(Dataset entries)
►

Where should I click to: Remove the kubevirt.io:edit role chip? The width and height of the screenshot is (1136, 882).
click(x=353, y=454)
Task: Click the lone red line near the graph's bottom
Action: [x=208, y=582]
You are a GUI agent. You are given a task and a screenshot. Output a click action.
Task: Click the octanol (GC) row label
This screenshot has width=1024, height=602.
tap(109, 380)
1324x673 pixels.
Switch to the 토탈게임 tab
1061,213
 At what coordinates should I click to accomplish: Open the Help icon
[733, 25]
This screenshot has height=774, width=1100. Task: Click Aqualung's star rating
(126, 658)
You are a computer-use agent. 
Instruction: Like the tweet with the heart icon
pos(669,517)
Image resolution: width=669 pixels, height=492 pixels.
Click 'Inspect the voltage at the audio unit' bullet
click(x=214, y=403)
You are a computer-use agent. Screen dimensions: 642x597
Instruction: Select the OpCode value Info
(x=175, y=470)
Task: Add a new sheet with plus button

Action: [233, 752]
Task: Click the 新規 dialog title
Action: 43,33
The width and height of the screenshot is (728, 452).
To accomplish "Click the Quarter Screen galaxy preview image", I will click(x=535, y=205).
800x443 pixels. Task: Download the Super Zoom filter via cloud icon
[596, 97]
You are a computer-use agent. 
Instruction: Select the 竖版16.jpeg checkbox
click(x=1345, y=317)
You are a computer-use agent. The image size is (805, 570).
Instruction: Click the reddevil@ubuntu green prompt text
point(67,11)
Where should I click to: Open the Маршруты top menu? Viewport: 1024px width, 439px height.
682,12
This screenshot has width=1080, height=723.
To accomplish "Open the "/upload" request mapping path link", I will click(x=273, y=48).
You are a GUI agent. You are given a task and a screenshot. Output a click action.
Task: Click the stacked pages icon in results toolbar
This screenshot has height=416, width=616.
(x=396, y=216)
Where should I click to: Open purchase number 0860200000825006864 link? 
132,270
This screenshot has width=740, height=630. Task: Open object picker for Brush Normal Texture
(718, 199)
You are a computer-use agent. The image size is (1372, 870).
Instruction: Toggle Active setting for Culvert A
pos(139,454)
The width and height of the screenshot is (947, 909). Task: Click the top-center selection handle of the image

◄

* [ACTIVITY] Retype every record exactly, omitting nothing.

* [WRITTEN RESPONSE]
Where should I click to: Remove the kubevirt.io:edit role chip? The width and height of the screenshot is (1136, 882).
click(x=353, y=454)
Task: Click the lone red line near the graph's bottom
Action: [x=208, y=582]
You are a GUI agent. You are given a task and a screenshot. Output a click action.
Task: Click the octanol (GC) row label
This screenshot has width=1024, height=602.
tap(109, 380)
1324x673 pixels.
Switch to the 토탈게임 tab
1061,213
 At what coordinates should I click to accomplish: Open the Help icon
[733, 25]
This screenshot has height=774, width=1100. Task: Click Aqualung's star rating
(126, 658)
You are a computer-use agent. 
Instruction: Like the tweet with the heart icon
pos(669,517)
Image resolution: width=669 pixels, height=492 pixels.
Click 'Inspect the voltage at the audio unit' bullet
click(x=214, y=403)
You are a computer-use agent. Screen dimensions: 642x597
Instruction: Select the OpCode value Info
(x=175, y=470)
Task: Add a new sheet with plus button

Action: [233, 752]
Task: Click the 新規 dialog title
Action: 43,33
The width and height of the screenshot is (728, 452).
To accomplish "Click the Quarter Screen galaxy preview image", I will click(x=535, y=205).
800x443 pixels. Task: Download the Super Zoom filter via cloud icon
[596, 97]
You are a computer-use agent. 
Instruction: Select the 竖版16.jpeg checkbox
click(x=1345, y=317)
You are a computer-use agent. The image size is (805, 570).
Instruction: Click the reddevil@ubuntu green prompt text
point(67,11)
Where should I click to: Open the Маршруты top menu? Viewport: 1024px width, 439px height.
682,12
This screenshot has width=1080, height=723.
To accomplish "Open the "/upload" request mapping path link", I will click(x=273, y=48).
You are a GUI agent. You are given a task and a screenshot. Output a click action.
Task: Click the stacked pages icon in results toolbar
This screenshot has height=416, width=616.
(x=396, y=216)
Where should I click to: Open purchase number 0860200000825006864 link? 
132,270
This screenshot has width=740, height=630. Task: Open object picker for Brush Normal Texture
(718, 199)
You are a computer-use agent. The image size is (1372, 870).
Instruction: Toggle Active setting for Culvert A
pos(139,454)
The width and height of the screenshot is (947, 909). Task: Click the top-center selection handle of the image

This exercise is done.